# Records provided

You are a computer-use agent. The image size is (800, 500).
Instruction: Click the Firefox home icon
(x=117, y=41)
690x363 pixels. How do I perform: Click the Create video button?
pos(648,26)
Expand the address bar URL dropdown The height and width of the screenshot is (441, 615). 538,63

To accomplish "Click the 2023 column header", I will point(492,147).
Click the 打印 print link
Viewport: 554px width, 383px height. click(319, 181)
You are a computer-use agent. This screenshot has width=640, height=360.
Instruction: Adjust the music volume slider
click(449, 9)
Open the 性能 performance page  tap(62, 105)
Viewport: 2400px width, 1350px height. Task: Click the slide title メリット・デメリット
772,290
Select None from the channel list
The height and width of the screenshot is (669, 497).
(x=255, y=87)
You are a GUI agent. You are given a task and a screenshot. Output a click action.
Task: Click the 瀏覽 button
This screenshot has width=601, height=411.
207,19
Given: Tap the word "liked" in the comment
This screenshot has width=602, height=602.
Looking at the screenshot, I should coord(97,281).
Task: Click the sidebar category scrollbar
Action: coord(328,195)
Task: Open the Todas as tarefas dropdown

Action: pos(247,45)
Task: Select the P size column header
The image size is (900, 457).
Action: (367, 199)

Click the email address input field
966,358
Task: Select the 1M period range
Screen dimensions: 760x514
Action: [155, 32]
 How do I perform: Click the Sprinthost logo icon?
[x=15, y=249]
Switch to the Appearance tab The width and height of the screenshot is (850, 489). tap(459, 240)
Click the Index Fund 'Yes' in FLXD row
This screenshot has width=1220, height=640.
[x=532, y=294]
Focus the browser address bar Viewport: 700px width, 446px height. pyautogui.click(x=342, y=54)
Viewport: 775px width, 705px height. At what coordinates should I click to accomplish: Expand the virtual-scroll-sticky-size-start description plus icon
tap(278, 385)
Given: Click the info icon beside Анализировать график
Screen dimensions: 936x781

# Exercise prompt
Only the lines from the one containing "This screenshot has width=1220, height=640." to the end of the records should be repeated, exactly as they appear.

# Output for this task
This screenshot has width=1220, height=640.
[x=532, y=294]
Focus the browser address bar Viewport: 700px width, 446px height. pyautogui.click(x=342, y=54)
Viewport: 775px width, 705px height. At what coordinates should I click to accomplish: Expand the virtual-scroll-sticky-size-start description plus icon
tap(278, 385)
Given: Click the info icon beside Анализировать график
Screen dimensions: 936x781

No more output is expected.